__Work instructions__
Copy every line of the data that contains the string "products".

(Listed records begins)

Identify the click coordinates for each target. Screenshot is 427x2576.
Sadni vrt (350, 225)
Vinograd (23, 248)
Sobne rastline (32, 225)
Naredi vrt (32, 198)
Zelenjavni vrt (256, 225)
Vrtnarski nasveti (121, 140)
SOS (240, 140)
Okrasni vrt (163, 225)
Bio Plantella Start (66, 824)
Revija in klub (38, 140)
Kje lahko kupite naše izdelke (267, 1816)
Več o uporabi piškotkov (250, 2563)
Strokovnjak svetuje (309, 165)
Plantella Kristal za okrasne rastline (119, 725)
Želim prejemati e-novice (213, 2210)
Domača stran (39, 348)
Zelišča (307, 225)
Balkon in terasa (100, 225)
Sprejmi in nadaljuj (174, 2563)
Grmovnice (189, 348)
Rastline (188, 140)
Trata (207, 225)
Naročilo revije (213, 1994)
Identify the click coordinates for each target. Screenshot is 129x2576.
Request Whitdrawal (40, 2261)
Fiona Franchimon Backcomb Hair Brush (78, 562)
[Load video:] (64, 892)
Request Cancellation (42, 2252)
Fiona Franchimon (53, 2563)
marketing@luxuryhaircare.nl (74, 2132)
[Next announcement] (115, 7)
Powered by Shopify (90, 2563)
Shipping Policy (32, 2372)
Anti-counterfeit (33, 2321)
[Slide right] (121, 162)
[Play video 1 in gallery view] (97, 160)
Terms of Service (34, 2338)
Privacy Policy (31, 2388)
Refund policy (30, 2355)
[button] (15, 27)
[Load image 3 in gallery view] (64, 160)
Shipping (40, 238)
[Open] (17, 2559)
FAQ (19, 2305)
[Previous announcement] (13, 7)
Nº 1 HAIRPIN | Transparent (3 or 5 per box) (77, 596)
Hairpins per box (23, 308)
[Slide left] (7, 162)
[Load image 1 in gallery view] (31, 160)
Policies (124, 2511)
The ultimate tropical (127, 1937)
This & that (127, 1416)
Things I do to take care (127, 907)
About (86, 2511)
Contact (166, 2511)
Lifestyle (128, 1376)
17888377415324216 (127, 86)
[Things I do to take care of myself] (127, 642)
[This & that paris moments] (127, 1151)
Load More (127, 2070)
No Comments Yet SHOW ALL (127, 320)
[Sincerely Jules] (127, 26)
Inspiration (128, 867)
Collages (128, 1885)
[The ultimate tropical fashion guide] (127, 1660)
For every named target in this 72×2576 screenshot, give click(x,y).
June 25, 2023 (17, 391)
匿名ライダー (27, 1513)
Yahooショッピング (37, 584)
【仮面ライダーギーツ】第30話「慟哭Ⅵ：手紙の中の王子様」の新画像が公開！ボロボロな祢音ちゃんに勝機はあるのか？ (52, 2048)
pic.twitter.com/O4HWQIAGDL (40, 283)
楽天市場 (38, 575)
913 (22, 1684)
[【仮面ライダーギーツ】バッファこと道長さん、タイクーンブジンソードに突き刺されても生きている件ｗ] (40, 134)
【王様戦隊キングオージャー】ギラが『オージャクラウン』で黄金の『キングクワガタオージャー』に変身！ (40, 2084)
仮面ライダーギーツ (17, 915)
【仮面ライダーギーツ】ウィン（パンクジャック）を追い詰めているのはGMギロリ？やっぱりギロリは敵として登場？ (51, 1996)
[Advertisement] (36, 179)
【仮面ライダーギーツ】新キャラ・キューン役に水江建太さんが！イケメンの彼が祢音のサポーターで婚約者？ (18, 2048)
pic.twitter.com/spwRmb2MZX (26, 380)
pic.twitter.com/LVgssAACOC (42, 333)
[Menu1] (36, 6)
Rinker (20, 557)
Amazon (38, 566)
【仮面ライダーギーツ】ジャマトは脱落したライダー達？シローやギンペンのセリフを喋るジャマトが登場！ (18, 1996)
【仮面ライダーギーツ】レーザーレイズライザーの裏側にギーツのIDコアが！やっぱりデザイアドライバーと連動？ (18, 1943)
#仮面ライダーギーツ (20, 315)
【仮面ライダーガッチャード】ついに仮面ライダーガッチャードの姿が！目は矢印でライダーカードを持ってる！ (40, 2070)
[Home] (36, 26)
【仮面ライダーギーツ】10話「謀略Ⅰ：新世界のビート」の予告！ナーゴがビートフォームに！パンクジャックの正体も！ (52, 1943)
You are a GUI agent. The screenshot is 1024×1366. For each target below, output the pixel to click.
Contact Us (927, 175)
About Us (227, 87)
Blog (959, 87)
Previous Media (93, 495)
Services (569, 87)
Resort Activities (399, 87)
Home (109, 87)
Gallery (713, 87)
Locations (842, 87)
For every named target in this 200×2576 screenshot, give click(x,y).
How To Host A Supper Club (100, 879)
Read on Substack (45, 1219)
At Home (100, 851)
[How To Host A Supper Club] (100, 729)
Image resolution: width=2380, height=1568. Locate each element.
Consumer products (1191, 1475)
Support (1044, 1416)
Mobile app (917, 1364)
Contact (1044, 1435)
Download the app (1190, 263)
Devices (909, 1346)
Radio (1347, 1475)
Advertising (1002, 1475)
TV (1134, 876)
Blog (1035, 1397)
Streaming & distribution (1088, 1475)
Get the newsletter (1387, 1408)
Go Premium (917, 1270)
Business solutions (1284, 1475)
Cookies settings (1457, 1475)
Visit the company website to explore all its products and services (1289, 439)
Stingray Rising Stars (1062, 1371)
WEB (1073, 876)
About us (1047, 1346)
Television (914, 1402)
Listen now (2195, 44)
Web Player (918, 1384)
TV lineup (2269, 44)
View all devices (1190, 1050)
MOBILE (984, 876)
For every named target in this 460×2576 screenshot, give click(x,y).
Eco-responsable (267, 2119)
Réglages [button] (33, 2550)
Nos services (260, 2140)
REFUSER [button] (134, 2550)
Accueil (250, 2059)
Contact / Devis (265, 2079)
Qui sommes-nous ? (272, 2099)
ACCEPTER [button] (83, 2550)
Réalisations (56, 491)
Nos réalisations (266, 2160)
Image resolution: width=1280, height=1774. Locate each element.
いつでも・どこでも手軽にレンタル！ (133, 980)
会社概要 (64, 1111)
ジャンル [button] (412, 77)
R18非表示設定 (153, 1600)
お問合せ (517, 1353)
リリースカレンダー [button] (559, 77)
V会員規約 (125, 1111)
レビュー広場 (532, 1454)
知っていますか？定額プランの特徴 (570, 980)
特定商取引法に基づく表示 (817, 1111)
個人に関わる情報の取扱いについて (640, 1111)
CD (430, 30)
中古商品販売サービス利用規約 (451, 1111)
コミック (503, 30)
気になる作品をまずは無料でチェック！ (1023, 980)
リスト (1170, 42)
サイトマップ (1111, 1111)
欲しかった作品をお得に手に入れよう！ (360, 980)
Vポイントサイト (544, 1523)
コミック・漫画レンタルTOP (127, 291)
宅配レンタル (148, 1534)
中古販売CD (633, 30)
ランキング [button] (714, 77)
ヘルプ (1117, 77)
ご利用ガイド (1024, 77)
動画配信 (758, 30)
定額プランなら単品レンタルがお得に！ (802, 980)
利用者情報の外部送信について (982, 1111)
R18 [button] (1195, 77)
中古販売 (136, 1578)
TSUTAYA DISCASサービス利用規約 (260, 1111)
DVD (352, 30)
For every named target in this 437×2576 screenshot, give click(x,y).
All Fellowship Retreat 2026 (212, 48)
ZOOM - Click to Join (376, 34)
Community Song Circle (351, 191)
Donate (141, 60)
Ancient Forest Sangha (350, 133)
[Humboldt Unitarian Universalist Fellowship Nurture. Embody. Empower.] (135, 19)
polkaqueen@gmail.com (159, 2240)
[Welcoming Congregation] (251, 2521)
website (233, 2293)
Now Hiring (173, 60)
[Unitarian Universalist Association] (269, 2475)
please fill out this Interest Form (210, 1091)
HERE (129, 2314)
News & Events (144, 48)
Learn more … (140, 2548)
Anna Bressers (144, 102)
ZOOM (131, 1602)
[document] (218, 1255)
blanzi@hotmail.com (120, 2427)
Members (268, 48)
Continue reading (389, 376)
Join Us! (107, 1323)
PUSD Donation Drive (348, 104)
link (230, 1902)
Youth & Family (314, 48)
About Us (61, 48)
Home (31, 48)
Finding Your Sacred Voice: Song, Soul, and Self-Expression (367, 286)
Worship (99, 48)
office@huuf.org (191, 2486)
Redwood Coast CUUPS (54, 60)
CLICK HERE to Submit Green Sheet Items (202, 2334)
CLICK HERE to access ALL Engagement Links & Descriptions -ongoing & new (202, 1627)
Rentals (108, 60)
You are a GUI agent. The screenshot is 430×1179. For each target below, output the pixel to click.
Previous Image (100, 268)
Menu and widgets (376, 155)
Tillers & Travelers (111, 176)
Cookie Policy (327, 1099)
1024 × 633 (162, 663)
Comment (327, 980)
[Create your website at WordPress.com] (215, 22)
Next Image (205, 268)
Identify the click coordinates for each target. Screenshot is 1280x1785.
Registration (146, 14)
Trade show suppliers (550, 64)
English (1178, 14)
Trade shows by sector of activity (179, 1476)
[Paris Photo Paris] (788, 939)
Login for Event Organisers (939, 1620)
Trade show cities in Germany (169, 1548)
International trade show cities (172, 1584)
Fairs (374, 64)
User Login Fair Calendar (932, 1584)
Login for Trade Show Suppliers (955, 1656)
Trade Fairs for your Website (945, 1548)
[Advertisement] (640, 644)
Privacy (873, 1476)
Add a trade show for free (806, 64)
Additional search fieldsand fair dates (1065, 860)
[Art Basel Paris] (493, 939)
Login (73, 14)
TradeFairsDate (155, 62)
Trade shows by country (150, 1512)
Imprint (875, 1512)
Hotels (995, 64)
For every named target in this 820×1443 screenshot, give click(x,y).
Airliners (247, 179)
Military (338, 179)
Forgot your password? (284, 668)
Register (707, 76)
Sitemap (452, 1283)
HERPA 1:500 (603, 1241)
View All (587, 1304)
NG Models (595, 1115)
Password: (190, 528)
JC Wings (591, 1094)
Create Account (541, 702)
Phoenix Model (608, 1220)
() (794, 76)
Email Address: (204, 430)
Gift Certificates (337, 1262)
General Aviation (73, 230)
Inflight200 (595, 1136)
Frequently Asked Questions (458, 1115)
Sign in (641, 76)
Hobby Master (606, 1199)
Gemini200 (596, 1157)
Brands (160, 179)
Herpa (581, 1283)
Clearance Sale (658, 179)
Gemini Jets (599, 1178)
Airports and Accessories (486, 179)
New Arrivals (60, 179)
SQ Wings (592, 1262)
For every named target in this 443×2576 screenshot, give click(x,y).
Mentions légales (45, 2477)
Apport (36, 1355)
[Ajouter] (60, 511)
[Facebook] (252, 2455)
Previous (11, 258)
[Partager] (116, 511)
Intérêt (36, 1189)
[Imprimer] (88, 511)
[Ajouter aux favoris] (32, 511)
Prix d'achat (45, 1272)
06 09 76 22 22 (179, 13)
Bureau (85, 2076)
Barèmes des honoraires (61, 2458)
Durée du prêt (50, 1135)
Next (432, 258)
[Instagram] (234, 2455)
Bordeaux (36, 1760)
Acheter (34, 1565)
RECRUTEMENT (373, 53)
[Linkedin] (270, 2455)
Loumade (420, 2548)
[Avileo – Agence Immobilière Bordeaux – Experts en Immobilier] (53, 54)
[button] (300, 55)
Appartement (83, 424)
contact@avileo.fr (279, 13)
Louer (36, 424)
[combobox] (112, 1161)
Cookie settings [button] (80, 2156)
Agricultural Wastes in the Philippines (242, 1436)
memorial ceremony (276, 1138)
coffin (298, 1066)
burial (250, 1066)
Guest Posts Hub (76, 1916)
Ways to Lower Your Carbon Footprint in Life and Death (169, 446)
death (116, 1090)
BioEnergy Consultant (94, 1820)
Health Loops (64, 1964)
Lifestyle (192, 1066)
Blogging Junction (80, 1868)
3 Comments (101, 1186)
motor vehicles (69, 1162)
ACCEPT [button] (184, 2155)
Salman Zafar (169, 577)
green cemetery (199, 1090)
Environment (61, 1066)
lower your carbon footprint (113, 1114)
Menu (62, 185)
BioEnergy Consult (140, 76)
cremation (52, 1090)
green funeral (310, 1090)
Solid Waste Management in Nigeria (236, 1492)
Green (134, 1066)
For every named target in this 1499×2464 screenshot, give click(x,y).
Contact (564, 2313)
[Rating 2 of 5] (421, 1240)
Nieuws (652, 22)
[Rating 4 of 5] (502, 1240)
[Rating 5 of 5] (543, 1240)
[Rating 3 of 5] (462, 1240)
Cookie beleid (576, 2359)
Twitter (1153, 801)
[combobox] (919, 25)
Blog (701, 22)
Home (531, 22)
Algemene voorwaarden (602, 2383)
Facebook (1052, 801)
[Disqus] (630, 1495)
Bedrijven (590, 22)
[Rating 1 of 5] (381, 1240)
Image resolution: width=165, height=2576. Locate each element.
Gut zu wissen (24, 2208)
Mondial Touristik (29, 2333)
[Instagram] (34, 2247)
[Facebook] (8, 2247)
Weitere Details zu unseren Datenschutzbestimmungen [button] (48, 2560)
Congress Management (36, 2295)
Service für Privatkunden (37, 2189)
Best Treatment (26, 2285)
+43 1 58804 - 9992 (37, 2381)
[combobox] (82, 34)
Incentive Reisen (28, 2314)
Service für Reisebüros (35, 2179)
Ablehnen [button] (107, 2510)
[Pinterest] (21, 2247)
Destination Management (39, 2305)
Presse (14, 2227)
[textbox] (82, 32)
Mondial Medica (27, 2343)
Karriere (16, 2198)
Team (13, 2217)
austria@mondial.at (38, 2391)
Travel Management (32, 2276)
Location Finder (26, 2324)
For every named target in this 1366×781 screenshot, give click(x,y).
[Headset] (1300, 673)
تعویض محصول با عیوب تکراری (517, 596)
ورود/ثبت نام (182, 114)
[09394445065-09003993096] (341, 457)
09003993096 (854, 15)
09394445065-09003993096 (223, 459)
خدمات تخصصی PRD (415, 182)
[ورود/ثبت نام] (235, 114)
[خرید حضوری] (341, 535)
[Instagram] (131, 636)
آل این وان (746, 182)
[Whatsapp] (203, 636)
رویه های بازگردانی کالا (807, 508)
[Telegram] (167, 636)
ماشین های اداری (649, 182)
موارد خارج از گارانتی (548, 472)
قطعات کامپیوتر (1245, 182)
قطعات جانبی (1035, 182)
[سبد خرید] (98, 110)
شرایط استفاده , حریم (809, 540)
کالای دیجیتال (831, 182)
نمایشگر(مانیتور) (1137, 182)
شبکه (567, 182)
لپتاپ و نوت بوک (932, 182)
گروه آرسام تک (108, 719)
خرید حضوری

(Listed records ends)

__Result__
Consumer products (1191, 1475)
Visit the company website to explore all its products and services (1289, 439)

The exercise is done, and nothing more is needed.